One of the biggest misconceptions screenwriters have is regarding the establishment of a copyright in general. Many screenwriters believe that a copyright is solidly created at the moment of inception. However, while it is true that a copyright enures at the moment of creation, this is not actually particularly useful for protecting one’s work legally. This is why it is important to register a copyright with the Library of Congress. A “poor man’s copyright” (mailing a copy of your work to yourself) is not sufficient.
Copyright protects original, creative works. Mere ideas are not protected by copyright law, although expression of such ideas, as in the method of expression, may be protectable by copyright.
Another common misconception is in regard to originality and what constitutes originality in copyright law. Works must be original to warrant a copyright. Originality in this setting, however, does not mean “never having existed before,” but rather simply that the work is the product of the author themself.
Feist Publications Inc.,v. Rural Telephone Service Co., 499 U.S. 340 (1991) defined originality for copyrights as having “at least some minimal degree of creativity.” This landmark case established that the mere effort of compiling information into a digestible format could not be copyrighted.
Creative elements employed by the author alongside the compilation, however, may be copyrighted. As such the degree of creativity required for a work to be an original and therefore copyrightable work is minimal.
Many writers have a warped perception of the “fair use” exclusion to copyright law. It is true that “fair use” allows for the use of copyrighted material without the permission of the owner. It is also true that “fair use” is often interpreted ambiguously. The caveat to this is that “fair use” covers only works that seek to criticize, comment upon, or parody the original work. The covers work that is being used for educational purposes.
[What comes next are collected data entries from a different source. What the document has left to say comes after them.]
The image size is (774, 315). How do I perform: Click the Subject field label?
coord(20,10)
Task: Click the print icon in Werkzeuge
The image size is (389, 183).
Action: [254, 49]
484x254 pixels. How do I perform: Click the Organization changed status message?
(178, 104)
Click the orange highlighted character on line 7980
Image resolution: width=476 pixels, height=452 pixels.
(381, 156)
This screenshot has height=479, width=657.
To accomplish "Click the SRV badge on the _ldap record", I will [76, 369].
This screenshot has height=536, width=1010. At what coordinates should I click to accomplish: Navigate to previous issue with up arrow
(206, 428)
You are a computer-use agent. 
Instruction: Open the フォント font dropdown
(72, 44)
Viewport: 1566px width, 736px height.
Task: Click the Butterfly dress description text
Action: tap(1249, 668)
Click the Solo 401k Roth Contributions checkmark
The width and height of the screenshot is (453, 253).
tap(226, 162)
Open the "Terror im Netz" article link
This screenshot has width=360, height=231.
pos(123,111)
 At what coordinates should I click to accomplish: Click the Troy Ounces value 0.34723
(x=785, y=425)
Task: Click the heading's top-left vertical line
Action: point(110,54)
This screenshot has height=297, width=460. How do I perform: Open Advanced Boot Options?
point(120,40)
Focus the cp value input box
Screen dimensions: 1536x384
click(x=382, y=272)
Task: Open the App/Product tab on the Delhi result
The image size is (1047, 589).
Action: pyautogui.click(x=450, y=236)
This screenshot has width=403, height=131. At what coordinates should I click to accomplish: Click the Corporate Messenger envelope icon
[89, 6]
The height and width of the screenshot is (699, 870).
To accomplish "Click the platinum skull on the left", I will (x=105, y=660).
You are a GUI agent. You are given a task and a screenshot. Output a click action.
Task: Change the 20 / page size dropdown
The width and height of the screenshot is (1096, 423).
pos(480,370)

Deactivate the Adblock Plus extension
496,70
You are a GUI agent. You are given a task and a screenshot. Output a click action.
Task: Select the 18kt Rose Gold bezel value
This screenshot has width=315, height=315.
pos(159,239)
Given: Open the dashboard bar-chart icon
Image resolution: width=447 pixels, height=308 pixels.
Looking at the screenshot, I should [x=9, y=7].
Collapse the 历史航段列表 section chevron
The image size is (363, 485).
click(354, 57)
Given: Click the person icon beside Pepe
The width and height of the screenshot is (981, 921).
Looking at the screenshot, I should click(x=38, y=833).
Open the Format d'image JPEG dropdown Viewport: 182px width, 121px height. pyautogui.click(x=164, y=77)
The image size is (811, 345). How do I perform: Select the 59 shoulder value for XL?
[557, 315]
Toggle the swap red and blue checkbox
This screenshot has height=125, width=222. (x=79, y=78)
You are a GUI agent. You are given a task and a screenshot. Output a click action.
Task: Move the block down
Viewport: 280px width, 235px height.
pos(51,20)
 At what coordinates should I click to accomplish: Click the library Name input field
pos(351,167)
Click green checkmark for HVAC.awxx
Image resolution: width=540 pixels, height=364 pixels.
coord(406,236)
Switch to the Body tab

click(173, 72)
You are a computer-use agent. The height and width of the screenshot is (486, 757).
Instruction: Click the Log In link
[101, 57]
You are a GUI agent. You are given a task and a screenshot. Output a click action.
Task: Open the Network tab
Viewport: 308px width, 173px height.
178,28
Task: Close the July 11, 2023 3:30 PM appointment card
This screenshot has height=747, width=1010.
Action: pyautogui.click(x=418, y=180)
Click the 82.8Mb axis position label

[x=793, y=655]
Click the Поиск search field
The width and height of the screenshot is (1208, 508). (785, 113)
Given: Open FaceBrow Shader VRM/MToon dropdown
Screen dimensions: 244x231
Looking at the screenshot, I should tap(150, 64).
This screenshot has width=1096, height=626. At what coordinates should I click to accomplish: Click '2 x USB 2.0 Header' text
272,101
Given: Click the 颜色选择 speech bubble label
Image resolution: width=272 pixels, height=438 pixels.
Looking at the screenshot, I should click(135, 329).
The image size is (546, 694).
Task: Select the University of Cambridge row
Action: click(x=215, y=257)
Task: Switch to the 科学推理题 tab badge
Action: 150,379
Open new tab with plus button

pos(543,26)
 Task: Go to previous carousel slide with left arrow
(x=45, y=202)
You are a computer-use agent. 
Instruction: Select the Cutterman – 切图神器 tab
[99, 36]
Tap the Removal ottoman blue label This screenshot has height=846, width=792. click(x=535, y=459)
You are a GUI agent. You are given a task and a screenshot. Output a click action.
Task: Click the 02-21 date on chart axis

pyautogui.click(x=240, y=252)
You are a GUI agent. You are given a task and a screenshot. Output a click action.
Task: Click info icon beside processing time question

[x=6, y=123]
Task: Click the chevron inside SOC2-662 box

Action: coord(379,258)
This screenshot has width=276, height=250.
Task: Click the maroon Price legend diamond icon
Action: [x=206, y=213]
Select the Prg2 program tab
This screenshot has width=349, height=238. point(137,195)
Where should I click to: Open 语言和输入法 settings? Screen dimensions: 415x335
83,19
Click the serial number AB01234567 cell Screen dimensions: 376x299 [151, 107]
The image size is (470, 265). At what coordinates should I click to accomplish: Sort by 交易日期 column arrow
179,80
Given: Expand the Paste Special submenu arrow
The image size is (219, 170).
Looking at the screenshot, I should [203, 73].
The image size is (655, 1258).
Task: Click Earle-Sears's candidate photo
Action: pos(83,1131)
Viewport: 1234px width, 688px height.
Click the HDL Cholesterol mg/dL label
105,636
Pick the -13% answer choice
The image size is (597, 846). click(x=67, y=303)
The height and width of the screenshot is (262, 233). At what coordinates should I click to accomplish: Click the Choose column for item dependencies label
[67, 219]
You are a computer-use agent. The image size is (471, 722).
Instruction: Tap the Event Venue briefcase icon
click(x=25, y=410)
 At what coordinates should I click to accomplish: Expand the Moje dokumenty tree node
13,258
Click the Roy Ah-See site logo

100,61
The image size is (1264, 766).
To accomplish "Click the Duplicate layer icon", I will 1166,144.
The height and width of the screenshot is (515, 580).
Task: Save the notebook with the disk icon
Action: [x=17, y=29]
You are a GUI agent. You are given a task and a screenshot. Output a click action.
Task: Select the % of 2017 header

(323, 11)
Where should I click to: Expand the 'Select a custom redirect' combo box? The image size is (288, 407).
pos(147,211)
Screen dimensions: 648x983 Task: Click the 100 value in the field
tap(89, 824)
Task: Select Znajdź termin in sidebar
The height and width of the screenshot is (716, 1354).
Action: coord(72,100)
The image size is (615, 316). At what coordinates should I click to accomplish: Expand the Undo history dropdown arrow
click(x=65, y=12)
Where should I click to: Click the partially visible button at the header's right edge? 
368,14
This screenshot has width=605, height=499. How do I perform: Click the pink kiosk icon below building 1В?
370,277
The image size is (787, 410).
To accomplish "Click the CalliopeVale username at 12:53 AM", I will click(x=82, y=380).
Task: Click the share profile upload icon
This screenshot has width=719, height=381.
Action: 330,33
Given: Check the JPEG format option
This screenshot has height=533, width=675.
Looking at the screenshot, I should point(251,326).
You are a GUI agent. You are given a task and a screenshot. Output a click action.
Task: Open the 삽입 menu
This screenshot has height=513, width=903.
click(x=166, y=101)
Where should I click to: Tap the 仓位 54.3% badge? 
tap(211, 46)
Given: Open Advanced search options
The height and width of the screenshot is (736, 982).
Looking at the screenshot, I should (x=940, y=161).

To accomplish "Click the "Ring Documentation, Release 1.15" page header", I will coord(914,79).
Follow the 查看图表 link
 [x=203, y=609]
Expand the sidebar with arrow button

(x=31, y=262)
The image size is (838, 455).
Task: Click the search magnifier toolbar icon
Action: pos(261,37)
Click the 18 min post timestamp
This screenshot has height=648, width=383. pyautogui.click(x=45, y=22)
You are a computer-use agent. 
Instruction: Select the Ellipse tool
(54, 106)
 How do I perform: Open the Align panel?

It allows for critics to use elements of a copyrighted work to directly comment on in a critique and allows for shows like South Park to loosely copy anything imaginable for the purpose of parody. “Fair use” is most simply a defense to be used against alleged copyright infringement providing that the copyrighted work was used for a “transformative” purpose.
Many people view copyright as limiting of creative expression. In reality, however, the underlying principle behind the Copyright Act is to promote creativity and ingenuity. The Copyright Act allows for creators to use the work of others in a fair and consistent manner. This allows room for creative inspiration while protecting your own creative work from being blatantly copied and exploited. As covered in Article I of the
Constitution and earlier in this article, Congress was given the authority to pass legislation to promote the arts and sciences. Copyright law is the result of this authority and should be viewed as such.
This article contains general legal information for educational purposes only and does not constitute legal advice.